I once looked at my Opa's report cards from the four room Chipman school in the 1930's. There were no computers in the class, no calculators. And yet they did the same calculus we did in Grade 12. They did homework by lamplight on the farm after chores, pre electrification, and did the same material we did with computers and graphing calculators. Everything they did had substance, because they couldn't afford anything that wasn't. They couldn't afford alcohol, there was no cash on the prairies. Would you harness the horses and go to Church in minus 40 just to make an appearance, or did you have faith of substance?
You could say it's 'back in my day' bias, or that I'm growing into a level of bitterness to match my middle age, and I would say, those are possible factors (which I account for), but do not accurately explain the living, dynamic reality that we work with every day.
To set the scene, think about how our whole society functions. Our government borrows billions, and spends billions more than it raises through revenue (mostly personal income tax). As recent scandals have demonstrated, they seem to have no idea how much of this money is spent, where it goes to, and what if anything is to be provided in return. That's the charitable interpretation, you could read in outright corruption if you tilt your head slightly. You give the best hours and decades of your life and the tax you pay is up in smoke. We demand lots of ourselves in our work, why doesn't our government demand the same from the tax we pay to them?
Think about how people spend their leisure time. More delivery drivers out there than ever, even delivering junk food from from 7/11. Hollywood makes total crap, and people eat it up. We don't demand anything from Hollywood, they make another Marvel movie and move on to the next. Watching watching watching. Nothing of substance or meaning. Food with no substance, art with no substance, work with no substance, homes with no substance, life with no substance, faith (such as it may be) with no substance.
Think of what billionaires do with their money. Sit on it indefinitely, perhaps. Huge vacation homes and yachts. Imagine a billionaire today liquidating his fortune to join a Crusade. That literally happened in the Crusades, you forget, or more likely, you never knew. Because people didn't have much other than faith, and the faith had substance and made rigorous demands on them. Imagine voluntarily surrendering everything you have, taking on a project of uncertain success, with no earthly reward and death likely, would you?
This is how we get to where we are where people don't care about their work. Why would they? Does anybody really care about anything? They look around, and everybody is phoning it in., doing the least possible.
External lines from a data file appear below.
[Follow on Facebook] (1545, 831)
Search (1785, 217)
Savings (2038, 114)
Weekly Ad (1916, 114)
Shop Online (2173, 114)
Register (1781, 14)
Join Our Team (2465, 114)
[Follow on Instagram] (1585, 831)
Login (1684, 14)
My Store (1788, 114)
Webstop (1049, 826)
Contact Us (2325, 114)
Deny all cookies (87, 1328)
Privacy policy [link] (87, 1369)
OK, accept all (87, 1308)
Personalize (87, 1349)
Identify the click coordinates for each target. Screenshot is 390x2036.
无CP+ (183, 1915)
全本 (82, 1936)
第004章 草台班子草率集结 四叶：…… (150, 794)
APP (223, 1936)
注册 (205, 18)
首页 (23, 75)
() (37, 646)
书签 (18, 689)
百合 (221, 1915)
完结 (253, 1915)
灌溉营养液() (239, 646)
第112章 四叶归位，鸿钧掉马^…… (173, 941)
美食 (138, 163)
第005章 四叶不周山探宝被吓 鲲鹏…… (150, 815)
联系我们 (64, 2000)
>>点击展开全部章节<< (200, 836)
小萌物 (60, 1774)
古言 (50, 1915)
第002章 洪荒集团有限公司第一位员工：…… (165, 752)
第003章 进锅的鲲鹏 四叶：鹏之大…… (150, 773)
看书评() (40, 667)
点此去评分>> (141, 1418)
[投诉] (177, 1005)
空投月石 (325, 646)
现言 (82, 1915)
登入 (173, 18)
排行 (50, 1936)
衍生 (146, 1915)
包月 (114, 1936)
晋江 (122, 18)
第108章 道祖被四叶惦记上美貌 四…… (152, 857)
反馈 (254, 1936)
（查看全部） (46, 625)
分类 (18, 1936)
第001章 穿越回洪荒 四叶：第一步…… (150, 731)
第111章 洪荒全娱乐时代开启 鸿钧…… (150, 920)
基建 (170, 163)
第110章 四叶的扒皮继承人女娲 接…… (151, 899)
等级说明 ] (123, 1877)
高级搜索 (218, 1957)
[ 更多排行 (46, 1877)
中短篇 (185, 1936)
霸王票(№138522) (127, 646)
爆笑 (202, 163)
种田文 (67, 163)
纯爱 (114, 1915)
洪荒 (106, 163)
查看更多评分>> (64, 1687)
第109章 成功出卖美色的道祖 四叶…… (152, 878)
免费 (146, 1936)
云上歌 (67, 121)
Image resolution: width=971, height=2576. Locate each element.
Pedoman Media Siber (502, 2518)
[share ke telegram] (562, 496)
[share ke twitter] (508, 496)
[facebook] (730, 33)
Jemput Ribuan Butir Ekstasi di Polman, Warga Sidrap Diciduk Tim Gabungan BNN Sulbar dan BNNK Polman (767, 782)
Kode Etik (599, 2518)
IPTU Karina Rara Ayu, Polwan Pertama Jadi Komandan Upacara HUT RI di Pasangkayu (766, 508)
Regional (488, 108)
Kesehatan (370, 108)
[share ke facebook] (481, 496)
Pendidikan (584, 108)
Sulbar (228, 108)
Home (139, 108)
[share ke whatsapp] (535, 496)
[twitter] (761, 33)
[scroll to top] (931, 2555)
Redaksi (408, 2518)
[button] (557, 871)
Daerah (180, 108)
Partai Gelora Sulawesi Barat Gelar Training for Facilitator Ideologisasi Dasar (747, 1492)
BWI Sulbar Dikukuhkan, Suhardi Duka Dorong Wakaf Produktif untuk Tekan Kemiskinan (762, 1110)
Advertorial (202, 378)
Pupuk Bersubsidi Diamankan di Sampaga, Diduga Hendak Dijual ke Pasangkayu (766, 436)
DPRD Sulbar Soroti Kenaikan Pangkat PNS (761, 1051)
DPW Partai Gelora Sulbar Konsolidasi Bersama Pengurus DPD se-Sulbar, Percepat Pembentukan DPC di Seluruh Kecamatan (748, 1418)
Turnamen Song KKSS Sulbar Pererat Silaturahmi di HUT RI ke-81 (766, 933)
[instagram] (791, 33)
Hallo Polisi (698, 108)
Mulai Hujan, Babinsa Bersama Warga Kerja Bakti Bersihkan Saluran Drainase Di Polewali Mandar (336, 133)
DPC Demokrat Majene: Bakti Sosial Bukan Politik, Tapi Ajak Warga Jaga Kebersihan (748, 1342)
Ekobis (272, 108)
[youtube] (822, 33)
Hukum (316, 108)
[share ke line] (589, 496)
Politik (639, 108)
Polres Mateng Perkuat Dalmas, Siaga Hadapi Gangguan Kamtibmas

The government conjures money from thin air, their paycheques somehow arrive, if they get through another day to their newish condo and netflix, mission accomplished. GDP per capita shrinks every year as we have more and more non entities wandering through life, eating up oxygen, food, and technological gains, and doing not much else.
Look around. How was your last trip to the passport office? How was your last visit to the bank? How was your last trip to the mall? How was your last subway sandwich?
How do you want to go through life? Do you want to be part of the growing proportion who do the bare minimum? Who exist to cause problems and parasitize the diminishing few who want to do something of meaning? To get in the way of building and the essence of life itself? To merely exist and just pass the time on earth, make no impact and feel nothing. To kill your soul in a sea of meaningless spectacle.
Or are you one of those few who can see through the false idols. My friend, you must know you will be ground into nothing by this modern machine. The money you manage to make will be taken from you and treated with contempt. Increasing masses of problem creators will get in your way. You will need a strong faith but what is it? God? Ad astra?
This essay isn't meant to bring you down, oddly it's the opposite. Your life's work, should you choose to accept it, is cut out for you. The field of actual accomplishment has been abandoned, it is yours to capture. Your enemy has never been stronger and more duplicitous, so much the better, your achievement will stand in starker contrast for this.
The choice is put to you know and will be with every second and every day. Do I slump or stand with good posture? Do I wear sweatpants to the store or put on respectable pants? It is a war of the spirit, of the soul. Have you forgotten that innermost part of you, among the distractions, the buzzing phone, the next episode of the water coolers favourite dreck. It's easy to do. This is a battle I fight every day, and I don't always win. You have to find that soul, that inner voice in you amongst all this. That itself is a choice, the choice to do hard work and look within, not to be distracted, not to evade and ignore the deepest, most important part of you.
When you do you will demand more from yourself. You will demand more from the disinterested voice on the other end of the phone. You will demand more from your government. You will demand more from your city. You will demand more from your art, you will make art yourself, art of meaning. You will demand more from life.